Laura Zuccoli indique par ailleurs que la plupart des réfugiés ne se déplacent pas vers l’UE, mais vers les pays pauvres. Par exemple, la plupart des deux millions de réfugiés syriens se seraient déplacés vers la Turquie, la Jordanie et le Liban. "Ces pays doivent faire beaucoup plus d’efforts avec beaucoup moins de moyens que ceux dont dispose l’Europe avec ses 28 Etats membres qui se trouvent certainement dans une situation économique meilleure", a souligné la présidente de l’ASTI.

Dans un communiqué de presse diffusé  le 21 avril, l’ASTI émet les revendications qui suivent à l’égard de l’UE : "exiger de l’UNION une politique d’immigration cohérente et concertée ; partager les responsabilités dans l’accueil des réfugiés entre tous les Etats membres de l’UNION selon des critères clairs et équitables bien définis ; affirmer des valeurs humanistes de l’UNION face à la montée des partis et des groupes extrémistes ; mener une politique de développement plus généreuse dans les pays d’origine des migrants".

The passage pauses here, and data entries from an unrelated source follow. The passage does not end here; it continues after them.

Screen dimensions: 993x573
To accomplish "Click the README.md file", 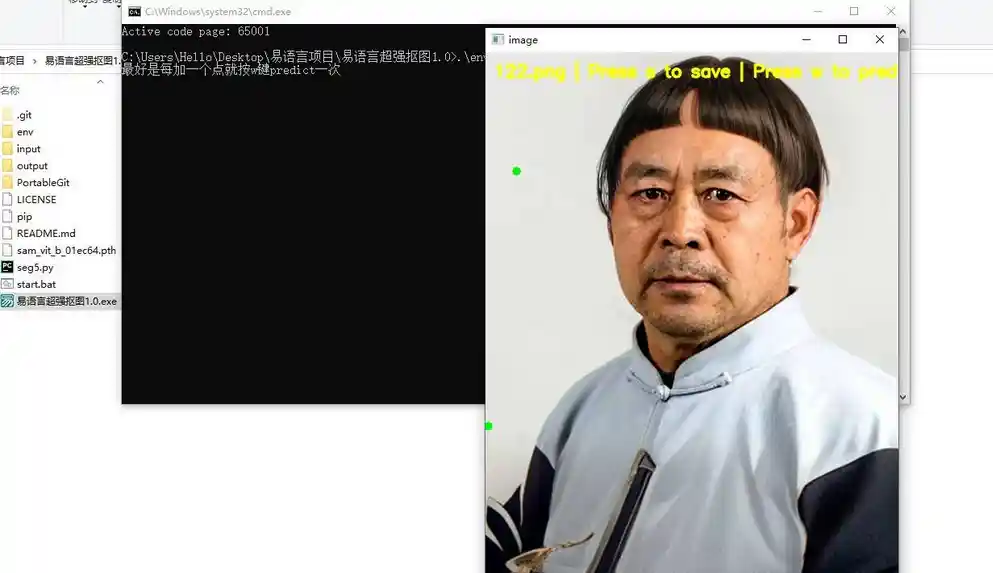I will tap(45, 234).
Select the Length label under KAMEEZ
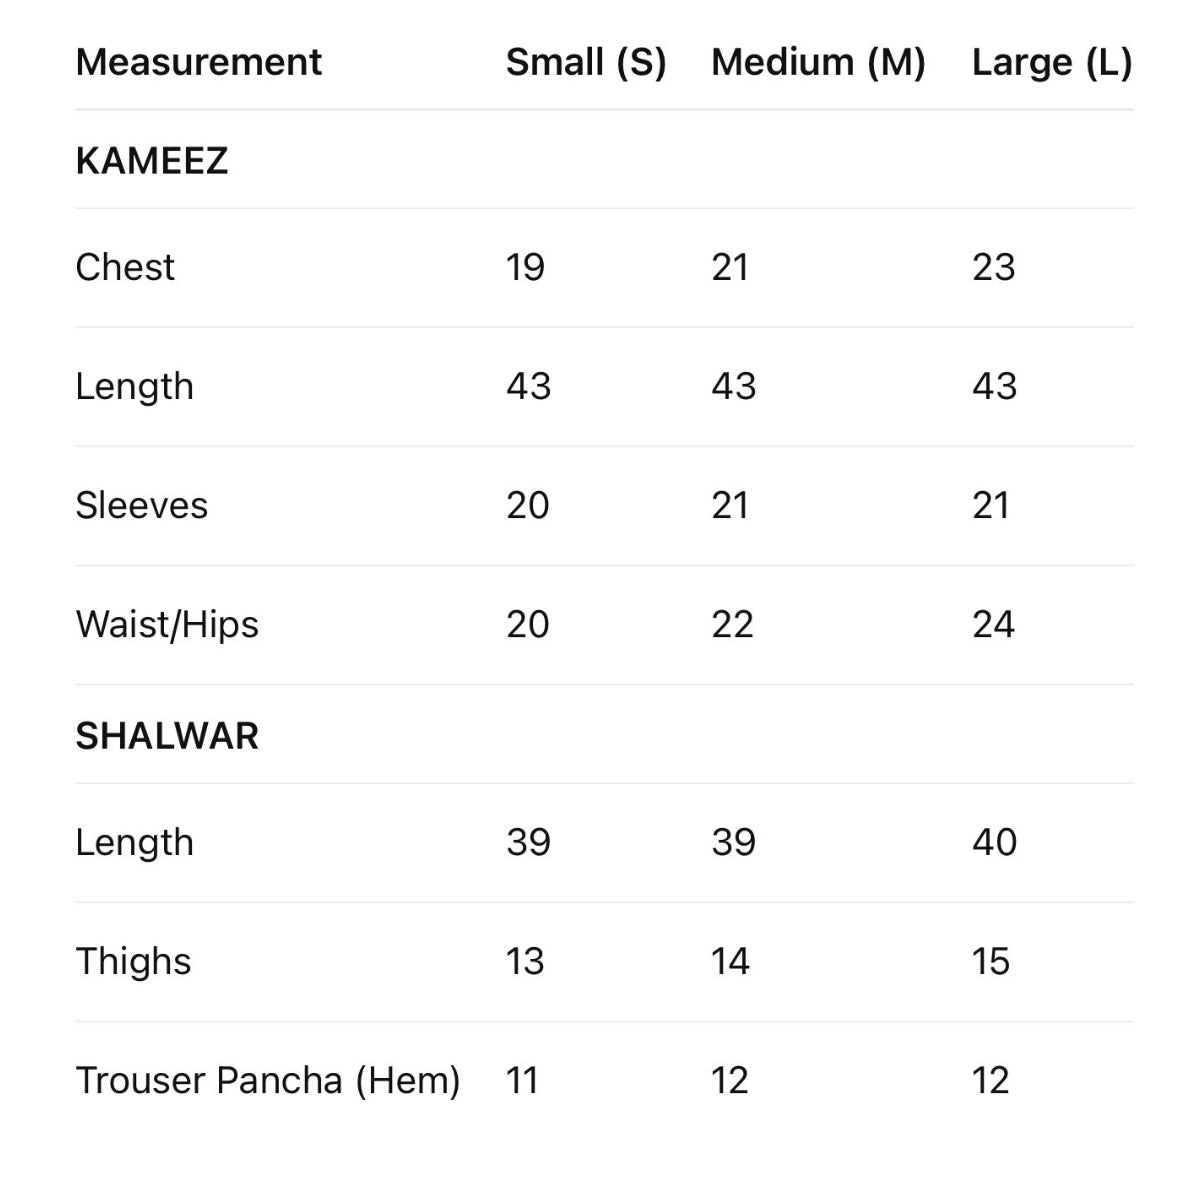1179x1199 pixels. pyautogui.click(x=134, y=386)
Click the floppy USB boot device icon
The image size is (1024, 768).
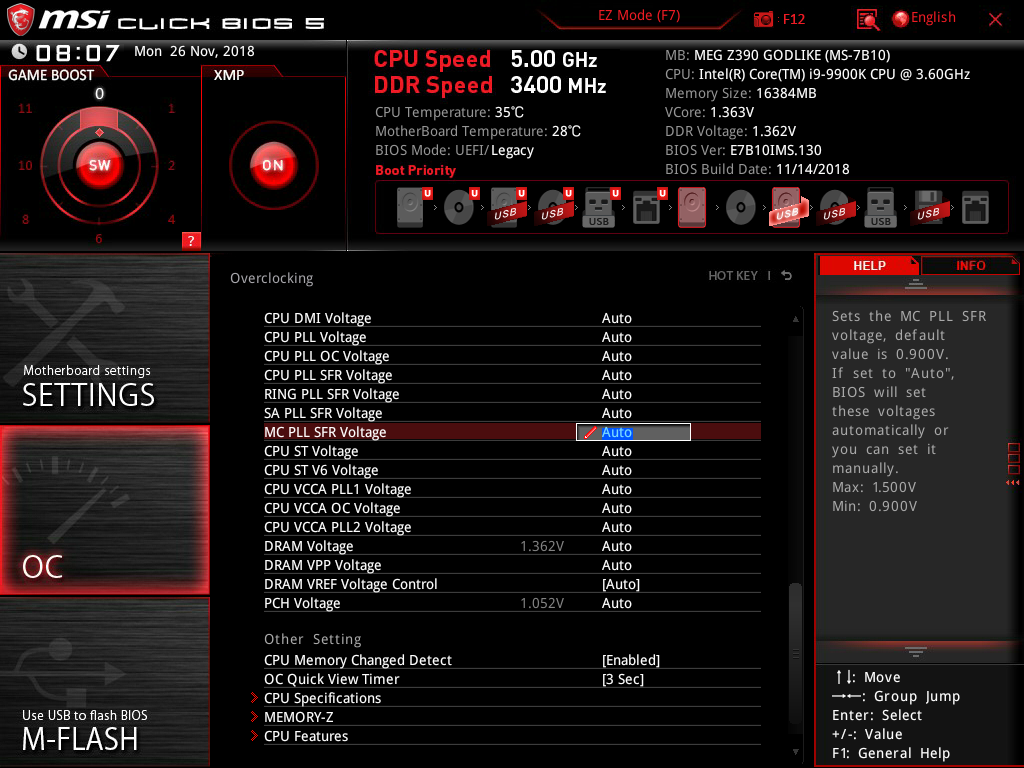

Selon l’association, "tant que les pays européens ne répondront pas d’une même voix à ces problématiques, ceux du Nord continueront d’accuser les pays du Sud de leur mauvaise gestion frontalière", tandis que "ces derniers diront que le manque d’argent les empêche de mener à bien une restriction effective des flux migratoires à destination des pays du Nord".

L’ASTI estime par ailleurs qu’une réponse sécuritaire aux questions migratoires "n’est pas la bonne solution".

"Sans voies légales d’immigration, l’UE ne réussira pas à freiner la traite des êtres humains", indique Marie-Christine Wirion du Conseil luxembourgeois des réfugiés

Pour Marie-Christine Wirion du Conseil luxembourgeois des réfugiés, il est important de renforcer les voies légales d’immigration, par exemple à travers des mesures de réinstallation, ou en élargissant les possibilités offertes par le regroupement familial. "Sans voies légales d’immigration, l’UE ne réussira pas à freiner la traite des êtres humains", a-t-elle souligné le 21 avril au micro de RTL. L’ouverture des voies légales d’immigration permettrait également de contourner les passeurs et de diminuer ainsi leurs activités.

Marie-Christine Wirion regrette en outre le fait que la volonté d’accueillir des réfugiés est limitée parmi les Etats et la population européenne. "Les hommes politiques devraient néanmoins saisir  leur courage", a-t-elle appelé, en rappelant que "l’UE a mis l’accent, dans ses valeurs fondamentales, sur les droits de l’Homme, la solidarité et la dignité humaine". "L’UE a en tant qu’acteur économique et politique un grand rôle à jouer" et "doit mener une politique plus généreuse que celle qu’elle a menée jusqu’à présent", a-t-elle souligné.